MoGU V2: Toward a Higher Pareto Frontier Between Model Usability and Security
This work addresses a critical problem for deploying LLMs in real-world applications by mitigating security risks while maintaining usability, representing an incremental improvement over prior methods.
The paper tackles the challenge of balancing security and usability in Large Language Models (LLMs) by proposing MoGU_v2, a framework that dynamically routes hidden states to optimize both aspects, achieving stable improvements across various LLM types without compromising task performance.

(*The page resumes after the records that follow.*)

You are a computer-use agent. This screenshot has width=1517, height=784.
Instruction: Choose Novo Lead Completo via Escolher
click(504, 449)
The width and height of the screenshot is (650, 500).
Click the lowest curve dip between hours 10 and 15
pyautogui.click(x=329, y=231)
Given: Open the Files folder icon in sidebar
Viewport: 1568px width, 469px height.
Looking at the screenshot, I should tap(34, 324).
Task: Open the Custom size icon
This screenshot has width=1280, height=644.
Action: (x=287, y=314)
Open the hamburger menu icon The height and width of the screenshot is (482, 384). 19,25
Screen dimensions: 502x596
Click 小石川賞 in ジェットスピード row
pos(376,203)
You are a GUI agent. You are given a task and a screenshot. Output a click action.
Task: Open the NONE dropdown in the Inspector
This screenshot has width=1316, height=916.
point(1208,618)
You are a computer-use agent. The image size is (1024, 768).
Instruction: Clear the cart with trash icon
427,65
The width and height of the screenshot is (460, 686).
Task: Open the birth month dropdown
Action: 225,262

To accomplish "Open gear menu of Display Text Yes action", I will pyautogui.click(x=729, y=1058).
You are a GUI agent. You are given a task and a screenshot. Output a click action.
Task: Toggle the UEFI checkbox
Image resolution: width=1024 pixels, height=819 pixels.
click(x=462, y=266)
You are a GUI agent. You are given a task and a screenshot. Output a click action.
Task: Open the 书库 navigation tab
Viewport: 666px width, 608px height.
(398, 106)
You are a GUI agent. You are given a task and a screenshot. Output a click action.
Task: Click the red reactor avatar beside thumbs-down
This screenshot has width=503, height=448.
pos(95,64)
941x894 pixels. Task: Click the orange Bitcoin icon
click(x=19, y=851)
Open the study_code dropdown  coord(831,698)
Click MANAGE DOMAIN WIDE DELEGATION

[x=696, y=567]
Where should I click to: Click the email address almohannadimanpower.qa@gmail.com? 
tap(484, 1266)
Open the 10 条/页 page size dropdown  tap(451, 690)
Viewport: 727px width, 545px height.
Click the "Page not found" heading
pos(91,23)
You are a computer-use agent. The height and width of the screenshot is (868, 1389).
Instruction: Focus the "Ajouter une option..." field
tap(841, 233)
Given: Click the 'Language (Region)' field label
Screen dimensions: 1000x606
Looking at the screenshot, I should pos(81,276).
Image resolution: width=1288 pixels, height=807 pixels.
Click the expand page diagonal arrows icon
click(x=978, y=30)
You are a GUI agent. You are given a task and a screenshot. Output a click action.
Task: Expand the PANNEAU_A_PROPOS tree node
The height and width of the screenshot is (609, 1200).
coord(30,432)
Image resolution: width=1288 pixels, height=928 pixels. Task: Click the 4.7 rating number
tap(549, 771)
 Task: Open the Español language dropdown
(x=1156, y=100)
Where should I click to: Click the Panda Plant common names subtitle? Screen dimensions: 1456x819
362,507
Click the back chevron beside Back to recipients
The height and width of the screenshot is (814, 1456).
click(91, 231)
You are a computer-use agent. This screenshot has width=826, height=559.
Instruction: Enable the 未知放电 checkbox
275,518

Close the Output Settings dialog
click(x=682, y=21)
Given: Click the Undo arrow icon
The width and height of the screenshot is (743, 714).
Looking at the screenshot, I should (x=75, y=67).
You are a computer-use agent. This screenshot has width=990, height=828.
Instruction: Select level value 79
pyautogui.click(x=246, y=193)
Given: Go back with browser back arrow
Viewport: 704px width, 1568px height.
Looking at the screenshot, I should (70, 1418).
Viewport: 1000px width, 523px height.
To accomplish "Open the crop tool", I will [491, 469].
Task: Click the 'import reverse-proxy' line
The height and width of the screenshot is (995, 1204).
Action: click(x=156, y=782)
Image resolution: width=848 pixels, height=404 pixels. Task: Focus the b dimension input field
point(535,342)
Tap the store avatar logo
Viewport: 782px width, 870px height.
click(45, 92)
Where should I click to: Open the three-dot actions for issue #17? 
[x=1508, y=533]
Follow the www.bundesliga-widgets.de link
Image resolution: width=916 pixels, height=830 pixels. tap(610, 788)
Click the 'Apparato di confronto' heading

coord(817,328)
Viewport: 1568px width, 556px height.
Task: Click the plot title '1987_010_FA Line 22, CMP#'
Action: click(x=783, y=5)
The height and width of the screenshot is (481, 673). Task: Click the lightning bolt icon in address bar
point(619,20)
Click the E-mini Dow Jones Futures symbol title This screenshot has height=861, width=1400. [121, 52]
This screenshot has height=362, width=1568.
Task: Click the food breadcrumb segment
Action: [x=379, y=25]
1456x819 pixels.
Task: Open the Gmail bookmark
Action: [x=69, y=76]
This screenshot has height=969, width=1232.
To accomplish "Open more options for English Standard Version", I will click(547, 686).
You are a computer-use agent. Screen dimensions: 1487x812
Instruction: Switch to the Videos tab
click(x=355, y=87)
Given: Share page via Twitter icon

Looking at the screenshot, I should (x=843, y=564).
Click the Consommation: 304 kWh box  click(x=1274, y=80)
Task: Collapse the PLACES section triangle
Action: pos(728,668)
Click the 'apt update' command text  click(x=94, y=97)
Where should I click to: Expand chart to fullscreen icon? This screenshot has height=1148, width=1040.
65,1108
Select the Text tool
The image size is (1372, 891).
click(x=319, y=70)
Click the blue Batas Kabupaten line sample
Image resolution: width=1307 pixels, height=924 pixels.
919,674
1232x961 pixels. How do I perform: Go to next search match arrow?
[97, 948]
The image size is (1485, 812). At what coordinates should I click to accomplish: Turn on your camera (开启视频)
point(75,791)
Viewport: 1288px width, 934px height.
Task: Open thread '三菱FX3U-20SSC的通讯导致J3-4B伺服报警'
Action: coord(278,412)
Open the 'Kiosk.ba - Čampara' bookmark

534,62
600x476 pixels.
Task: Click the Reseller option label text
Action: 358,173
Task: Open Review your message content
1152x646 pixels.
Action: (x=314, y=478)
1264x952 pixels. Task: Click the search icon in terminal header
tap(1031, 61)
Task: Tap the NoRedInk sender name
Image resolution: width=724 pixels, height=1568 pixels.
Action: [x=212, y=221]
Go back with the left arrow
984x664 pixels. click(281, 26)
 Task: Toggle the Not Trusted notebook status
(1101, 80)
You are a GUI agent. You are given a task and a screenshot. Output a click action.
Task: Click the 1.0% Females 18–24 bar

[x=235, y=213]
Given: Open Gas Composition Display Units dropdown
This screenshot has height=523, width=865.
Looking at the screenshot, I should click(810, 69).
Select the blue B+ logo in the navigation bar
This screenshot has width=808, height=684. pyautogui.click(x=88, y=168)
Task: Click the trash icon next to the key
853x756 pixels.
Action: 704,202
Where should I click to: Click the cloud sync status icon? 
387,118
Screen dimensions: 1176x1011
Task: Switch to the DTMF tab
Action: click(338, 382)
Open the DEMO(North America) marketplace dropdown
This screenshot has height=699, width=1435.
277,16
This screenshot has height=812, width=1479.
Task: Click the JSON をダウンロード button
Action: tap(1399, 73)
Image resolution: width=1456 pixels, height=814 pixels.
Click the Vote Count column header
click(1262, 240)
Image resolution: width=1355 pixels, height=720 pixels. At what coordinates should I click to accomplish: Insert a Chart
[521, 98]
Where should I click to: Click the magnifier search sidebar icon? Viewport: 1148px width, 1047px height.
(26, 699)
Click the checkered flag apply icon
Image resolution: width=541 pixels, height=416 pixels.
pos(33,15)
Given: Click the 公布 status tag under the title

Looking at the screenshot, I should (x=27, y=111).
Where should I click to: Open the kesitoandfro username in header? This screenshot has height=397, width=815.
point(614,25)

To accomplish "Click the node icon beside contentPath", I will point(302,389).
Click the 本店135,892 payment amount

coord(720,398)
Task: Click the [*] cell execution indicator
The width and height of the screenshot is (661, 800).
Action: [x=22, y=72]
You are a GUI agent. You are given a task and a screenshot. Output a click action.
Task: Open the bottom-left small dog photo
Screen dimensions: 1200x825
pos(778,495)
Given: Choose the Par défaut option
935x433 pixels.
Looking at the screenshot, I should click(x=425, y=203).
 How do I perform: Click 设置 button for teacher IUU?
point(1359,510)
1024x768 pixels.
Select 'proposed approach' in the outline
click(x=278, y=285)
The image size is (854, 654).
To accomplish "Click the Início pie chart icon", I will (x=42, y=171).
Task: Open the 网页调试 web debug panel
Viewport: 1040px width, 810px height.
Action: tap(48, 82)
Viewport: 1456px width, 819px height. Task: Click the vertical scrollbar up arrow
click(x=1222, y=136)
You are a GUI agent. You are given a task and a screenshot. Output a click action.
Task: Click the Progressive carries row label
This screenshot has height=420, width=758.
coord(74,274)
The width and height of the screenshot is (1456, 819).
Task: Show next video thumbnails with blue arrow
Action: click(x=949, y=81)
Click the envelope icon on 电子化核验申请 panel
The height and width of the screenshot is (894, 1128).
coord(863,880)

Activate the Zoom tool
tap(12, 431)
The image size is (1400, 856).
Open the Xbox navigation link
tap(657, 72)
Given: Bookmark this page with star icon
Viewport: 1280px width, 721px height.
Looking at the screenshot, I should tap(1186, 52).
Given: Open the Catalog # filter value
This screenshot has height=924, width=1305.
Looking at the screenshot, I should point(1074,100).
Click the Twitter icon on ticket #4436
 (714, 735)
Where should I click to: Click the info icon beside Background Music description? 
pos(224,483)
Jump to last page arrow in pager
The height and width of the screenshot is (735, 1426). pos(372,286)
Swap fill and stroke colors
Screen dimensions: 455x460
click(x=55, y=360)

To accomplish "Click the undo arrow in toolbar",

As Large Language Models (LLMs) increasingly permeate human life, their security has emerged as a critical concern, particularly their ability to maintain harmless responses to malicious instructions. Although extensive methods have improved LLMs' security, they often lead to conservative, rejection-oriented responses that compromise practical usability. This presents a key challenge: how to advance the Pareto frontier between LLMs' usability and security, rather than necessitate a trade-off between them. To address this, we propose the MoGU framework, in which the intra-layer router dynamically allocates weights by sensing hidden states, thereby balancing the contributions of security-optimized and usability-optimized variants. Despite its initial potential, the MoGU framework faces limitations such as parameter redundancy and performance bottlenecks. To overcome these, we further propose an improved MoGU_v2 framework that establishes a tighter coupling between the routers and hidden states. In MoGU_v2, routers are embedded only in layers encoding highly classifiable security features, and backbone modules are activated during router optimization to enable bidirectional adaptation. MoGU_V2 exhibits strong adaptability and stable improvements across various series of LLMs, including mainstream LLMs serving as brains in various applications, on-device LLMs optimized for resource-constrained scenarios, and reasoning LLMs tailored for user interpretability. Meanwhile, even facing risks introduced by Instruction Fine-tuning, MoGU_v2 can easily restore security without compromising the task performance gains via a simple data-mix strategy. These comprehensive improvements highlight MoGU_V2 as a robust and versatile solution for mitigating security risks in real-world applications.